*** Passage shown

While the edublogosphere has analyzed the candidates positions on education, speculated on various Secretary of Education possibilities, and commented on education spokespersons, it has yet to produce anything substantive on the policies of likely vice presidential picks. In order to keep the list manageable and relevant to TQATE, this discussion is limited only to widely speculated picks who also have an interest in education, our chosen issue. Let's start with the Republicans:
- Bobby Jindal, 37-year old governor of Louisiana, would bring spice to a McCain ticket. The son of Indian immigrants, Jindal has been called the "next Ronald Reagan" by Rush Limbaugh. Jindal has shown strong interest in education, serving from 1999-2001 as the president of the University of Louisiana System. During his tenure, he encouraged each school to develop one area of expertise and he got the eight state universities, as one, to recruit high schoolers to stay in-state. Governor since only January, Jindal has already touched some hot education issues, signing a modest voucher law and a law focusing on critical thinking skills, particularly towards evolution, cloning, and global warming.
Bottom line: Last week's joint McCain-Jindal events being disrupted by an oil spill and inclement weather could be the key omen. Plus, Jindal's youth weakens any McCain critiques on Barack Obama's inexperience. His education credentials are still a little thin to help or hurt John McCain this fall, but Jindal is a man to be watched.

******

*What you need to do*:
a) In the post on vice presidential picks, what position did Bobby Jindal hold from 1999 to 2001?
b) Transcribe the post on vice presidential picks between "Bottom line: Last" and "to be watched.", inclusive.
c) Decide whether each statement agrees with the post on vice presidential picks, answering yes or no and quoting the words that settle it.
(i) Jindal has served as governor only since January.
(ii) Jindal's parents were immigrants from China.
(iii) The post judges Jindal's education credentials strong enough to help or hurt John McCain this fall.
The entries below are not needed.

*** Dataset entries

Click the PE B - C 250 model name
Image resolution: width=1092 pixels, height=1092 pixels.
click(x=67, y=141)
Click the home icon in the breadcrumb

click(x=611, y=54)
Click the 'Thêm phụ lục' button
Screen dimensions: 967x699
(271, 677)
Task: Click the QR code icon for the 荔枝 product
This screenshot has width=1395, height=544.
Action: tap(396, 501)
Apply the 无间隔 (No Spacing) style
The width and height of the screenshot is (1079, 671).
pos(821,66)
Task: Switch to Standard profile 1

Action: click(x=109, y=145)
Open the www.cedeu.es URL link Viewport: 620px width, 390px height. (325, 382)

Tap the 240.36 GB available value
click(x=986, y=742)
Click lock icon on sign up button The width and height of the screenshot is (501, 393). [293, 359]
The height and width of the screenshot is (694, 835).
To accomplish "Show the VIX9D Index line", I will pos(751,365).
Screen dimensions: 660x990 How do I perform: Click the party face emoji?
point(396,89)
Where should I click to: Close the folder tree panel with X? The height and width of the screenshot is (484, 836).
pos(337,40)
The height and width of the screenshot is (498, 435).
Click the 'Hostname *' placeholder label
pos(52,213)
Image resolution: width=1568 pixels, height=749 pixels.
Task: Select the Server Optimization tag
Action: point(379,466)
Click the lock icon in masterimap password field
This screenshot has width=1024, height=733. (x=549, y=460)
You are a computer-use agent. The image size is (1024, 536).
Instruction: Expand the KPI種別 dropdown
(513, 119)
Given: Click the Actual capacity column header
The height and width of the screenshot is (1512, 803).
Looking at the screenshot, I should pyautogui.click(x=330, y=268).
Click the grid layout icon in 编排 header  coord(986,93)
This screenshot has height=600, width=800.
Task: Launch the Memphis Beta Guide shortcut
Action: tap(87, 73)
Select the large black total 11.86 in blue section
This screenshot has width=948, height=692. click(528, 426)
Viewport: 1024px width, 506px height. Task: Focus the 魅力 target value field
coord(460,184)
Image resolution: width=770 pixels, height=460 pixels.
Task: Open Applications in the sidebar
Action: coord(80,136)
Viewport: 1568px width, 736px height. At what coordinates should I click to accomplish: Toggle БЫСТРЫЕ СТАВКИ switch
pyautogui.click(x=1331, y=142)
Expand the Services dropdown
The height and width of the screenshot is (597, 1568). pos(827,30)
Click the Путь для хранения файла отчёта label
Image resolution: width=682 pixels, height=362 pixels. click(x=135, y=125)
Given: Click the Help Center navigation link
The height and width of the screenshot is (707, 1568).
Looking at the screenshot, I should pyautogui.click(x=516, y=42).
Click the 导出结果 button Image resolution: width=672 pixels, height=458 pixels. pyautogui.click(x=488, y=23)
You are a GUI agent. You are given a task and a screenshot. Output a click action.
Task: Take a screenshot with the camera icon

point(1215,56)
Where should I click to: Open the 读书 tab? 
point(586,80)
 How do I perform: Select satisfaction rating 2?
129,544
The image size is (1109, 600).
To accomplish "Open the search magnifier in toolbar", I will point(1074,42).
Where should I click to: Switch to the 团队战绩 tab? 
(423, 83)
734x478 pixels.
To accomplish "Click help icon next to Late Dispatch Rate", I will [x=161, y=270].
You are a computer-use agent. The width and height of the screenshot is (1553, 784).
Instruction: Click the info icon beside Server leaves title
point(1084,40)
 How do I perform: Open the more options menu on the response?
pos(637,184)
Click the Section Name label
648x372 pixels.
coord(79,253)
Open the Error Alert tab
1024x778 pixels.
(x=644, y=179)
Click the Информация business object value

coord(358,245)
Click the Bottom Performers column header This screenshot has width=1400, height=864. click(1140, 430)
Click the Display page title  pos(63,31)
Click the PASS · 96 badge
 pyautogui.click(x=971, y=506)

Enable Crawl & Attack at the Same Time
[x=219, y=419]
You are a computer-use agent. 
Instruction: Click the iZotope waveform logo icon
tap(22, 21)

******

*Task solutions*:
a) President of the University of Louisiana System.

b)
Bottom line: Last week's joint McCain-Jindal events being disrupted by an oil spill and inclement weather could be the key omen. Plus, Jindal's youth weakens any McCain critiques on Barack Obama's inexperience. His education credentials are still a little thin to help or hurt John McCain this fall, but Jindal is a man to be watched.

c)
(i) Yes: "Governor since only January"
(ii) No: "The son of Indian immigrants"
(iii) No: "His education credentials are still a little thin to help or hurt John McCain this fall"